Document text.
|WALLACE R. NOEL,
ROBERT MARTIN; MARTIN, PRINGLE, OLIVER, WALLACE & SWARTZ, LLP, a Kansas Limited Liability Partnership engaged in the practice of law,
In the early 1970s, plaintiff acquired exclusive Pizza Hut franchise rights for several territories in Texas. In 1974, plaintiff was approached by Torres, who also owned a number of Pizza Hut franchises, about forming a management corporation with other franchisees. Torres proposed that the individual franchisees would transfer their interests to the corporation in return for shares. In 1975, Pizza Management, Inc. (PMI) was formed, and plaintiff received approximately ten percent of the outstanding shares. In 1976, PMI and Torres negotiated a special agreement with Pizza Hut which would allow them to publicly offer shares of PMI, and on this basis, plaintiff transferred his franchise rights to PMI. The agreement allowing public sale of PMI shares was reconfirmed in 1981.
In 1985 and 1986, PMI negotiated several franchise trades and purchases with Pizza Hut. PMI also entered into certain agreements with individuals allowing them to purchase PMI stock at reduced prices as deferred compensation. Later in 1986, PMI developed plans for a public offering. PMI was prevented from offering its shares to the public, however, by Pizza Hut and its parent company, PepsiCo, Inc. (PepsiCo), based on the terms of the 1985 and 1986 franchise agreements and the deferred compensation agreements.
In May 1988, plaintiff and his sons, as shareholders of PMI, brought a civil action against PepsiCo and Pizza Hut in the Kansas state court. PMI and Torres were later added as party defendants. Plaintiff alleged that Pizza Hut and PepsiCo tortiously interfered with his prospective business advantage by refusing to allow the public stock offering; that Pizza Hut was estopped from preventing the public offering; that the dealings between defendants breached obligations owed to plaintiff as a third-party beneficiary under the 1976 and 1981 agreements; that PMI and Torres committed fraud during the initial issuance and distribution of PMI stock; and that PMI's and Torres' acts of entering into the 1985 and 1986 transactions, and issuing PMI shares as deferred compensation, breached their fiduciary duties to plaintiff. Plaintiff was represented in the Kansas litigation by the current defendants, Robert Martin, and Martin's law firm of Martin, Pringle, Oliver, Wallace & Swartz, LLP.

Source data:
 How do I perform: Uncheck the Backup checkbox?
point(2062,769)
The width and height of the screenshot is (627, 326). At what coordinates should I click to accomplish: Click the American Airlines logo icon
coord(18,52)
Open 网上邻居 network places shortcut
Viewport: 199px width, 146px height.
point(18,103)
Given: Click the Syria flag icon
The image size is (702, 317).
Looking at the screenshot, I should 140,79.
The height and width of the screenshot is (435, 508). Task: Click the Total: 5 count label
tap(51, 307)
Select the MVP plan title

Given exercise 1. Arrange the source data records as a Markdown table with the columns Row and Line, leaving out any blank lines.
Given exercise 2. Pick up the text on the Pizza Hut franchise lawsuit after its final sentence and carry it forward.
The records are unrelated to the text.

Result 1.
| Row | Line |
|---|---|
| 1 |  How do I perform: Uncheck the Backup checkbox? |
| 2 | point(2062,769) |
| 3 | The width and height of the screenshot is (627, 326). At what coordinates should I click to accomplish: Click the American Airlines logo icon |
| 4 | coord(18,52) |
| 5 | Open 网上邻居 network places shortcut |
| 6 | Viewport: 199px width, 146px height. |
| 7 | point(18,103) |
| 8 | Given: Click the Syria flag icon |
| 9 | The image size is (702, 317). |
| 10 | Looking at the screenshot, I should 140,79. |
| 11 | The height and width of the screenshot is (435, 508). Task: Click the Total: 5 count label |
| 12 | tap(51, 307) |
| 13 | Select the MVP plan title |

Result 2.
In 1990, petitioner entered into a settlement agreement with PepsiCo, under which PepsiCo would purchase plaintiff's PMI stock at $8.25 per share, for a total of $3,250,071, in return for plaintiff's release of his claims against PepsiCo and Pizza Hut. Plaintiff entered into this agreement to obtain cash to avoid a mortgage foreclosure on a piece of Colorado real estate. In 1992, PepsiCo and Pizza Hut purchased all of PMI's Pizza Hut franchises and restaurants. PMI's remaining shareholders realized more than $21 per share from this sale.
Before trial of plaintiff's action against PMI and Torres, the state court granted summary judgment in favor of PMI and Torres on plaintiff's third-party beneficiary claim, ruling that because the 1976 and 1981 agreements did not obligate PMI and Torres to make a public offering, their failure to do so was not a breach of the agreements. Plaintiff's remaining claims were tried to a jury from November 27, 1992 to January 18, 1993. Much of the trial centered on the amount of damages, if any, incurred by plaintiff.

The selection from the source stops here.